* OBJECTIVE:
Reproduce the lines without changes, from the line with "You are a computer-use" to the line with "1489x838 pixels.", leaving the pictures out.

* ENTRIES PROVIDED:
━━━━━━━━━━━━━━━━━━━━

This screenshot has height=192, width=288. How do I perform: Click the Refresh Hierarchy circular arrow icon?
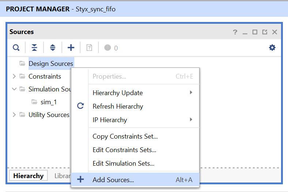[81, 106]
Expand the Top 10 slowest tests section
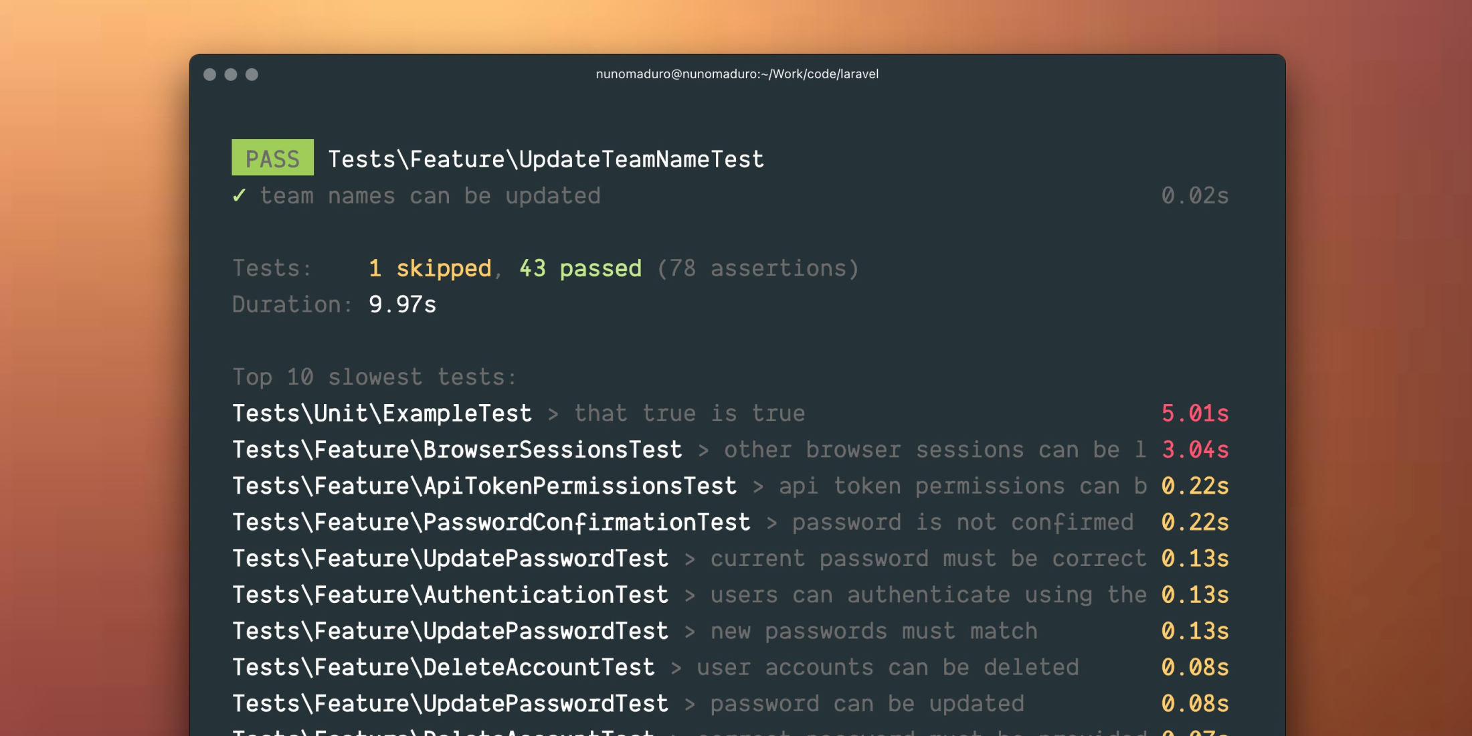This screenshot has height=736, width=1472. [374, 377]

━━━━━━━━━━━━━━━━━━━━

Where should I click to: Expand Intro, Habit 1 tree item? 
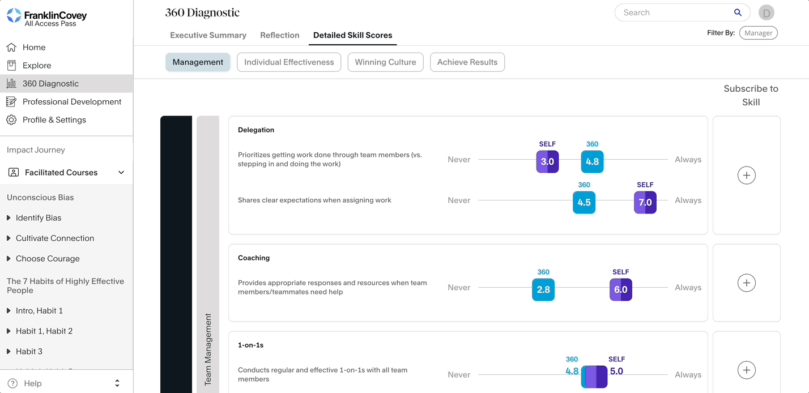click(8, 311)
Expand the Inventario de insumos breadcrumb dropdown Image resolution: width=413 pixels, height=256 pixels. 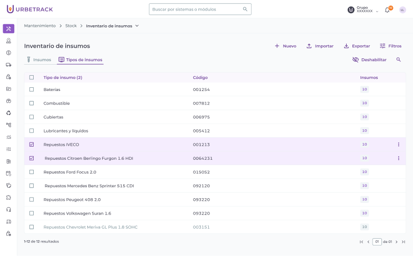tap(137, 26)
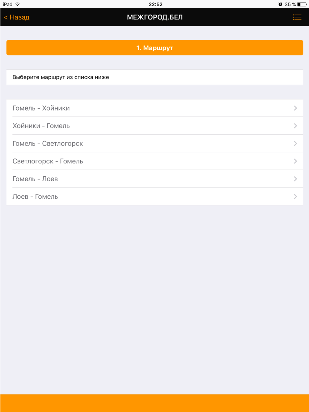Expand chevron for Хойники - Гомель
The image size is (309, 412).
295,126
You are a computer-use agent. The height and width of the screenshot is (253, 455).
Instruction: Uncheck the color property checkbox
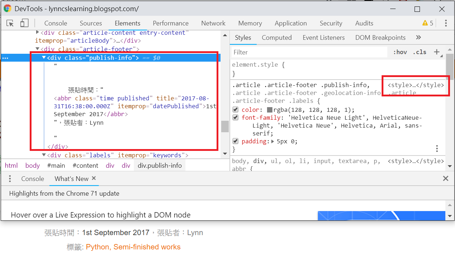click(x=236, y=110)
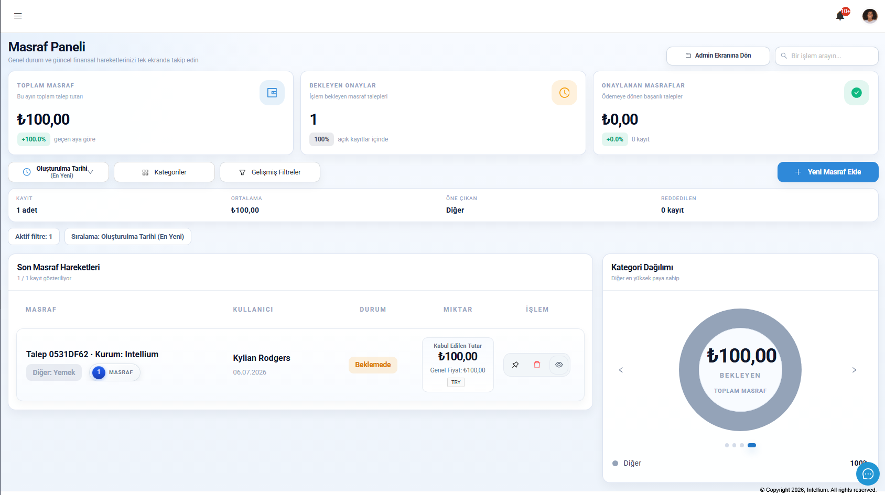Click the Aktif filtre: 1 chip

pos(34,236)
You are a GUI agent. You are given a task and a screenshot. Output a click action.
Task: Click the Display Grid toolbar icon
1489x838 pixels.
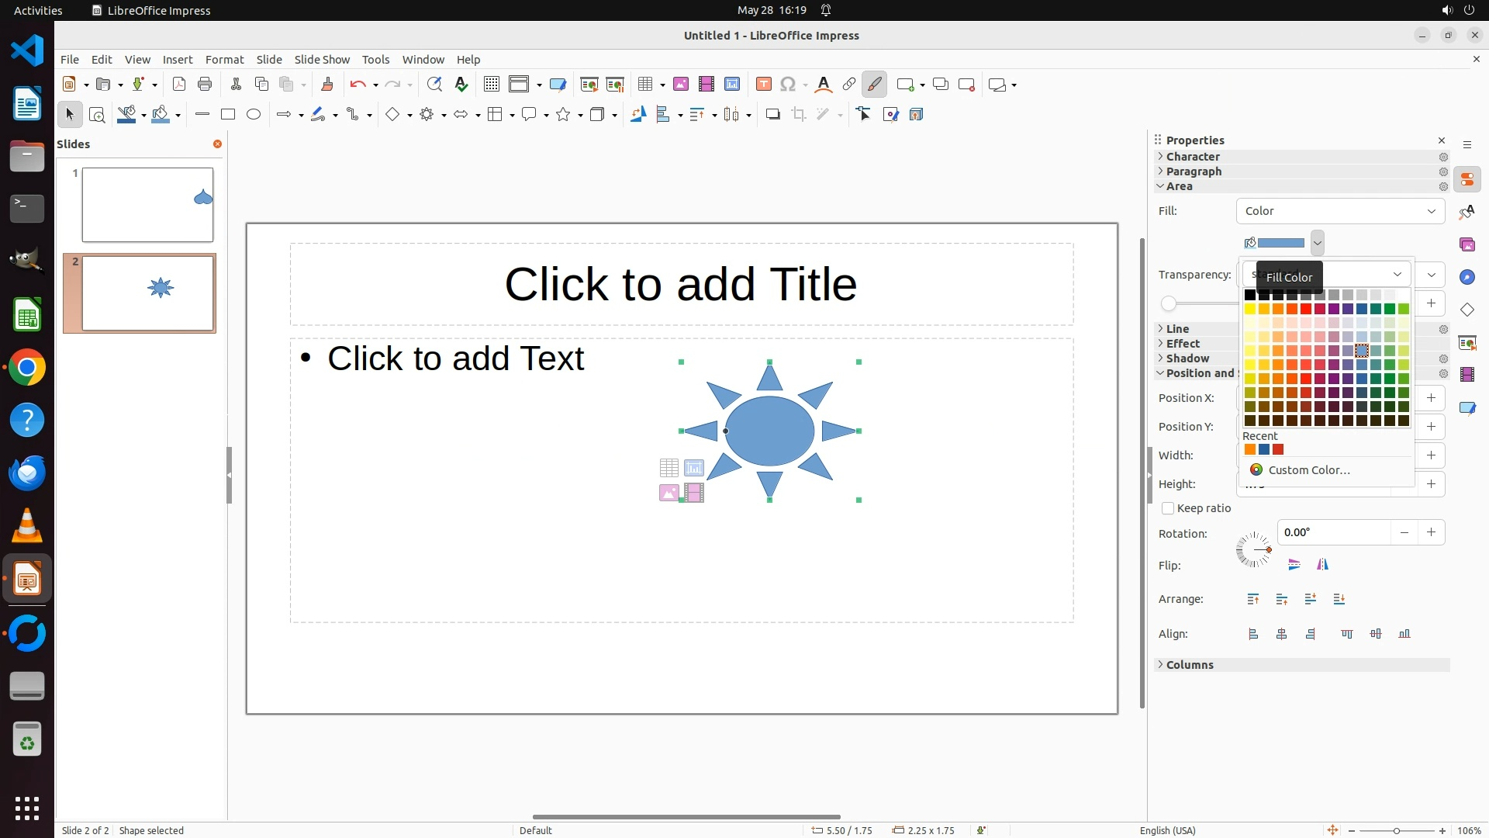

━━━━━━━━━━━━━━━━━━━━

* ANSWER TO THIS TASK:
You are a computer-use agent. The height and width of the screenshot is (253, 455).
Instruction: Uncheck the color property checkbox
click(x=236, y=110)
Click the Aktif filtre: 1 chip

pos(34,236)
You are a GUI agent. You are given a task and a screenshot. Output a click action.
Task: Click the Display Grid toolbar icon
1489x838 pixels.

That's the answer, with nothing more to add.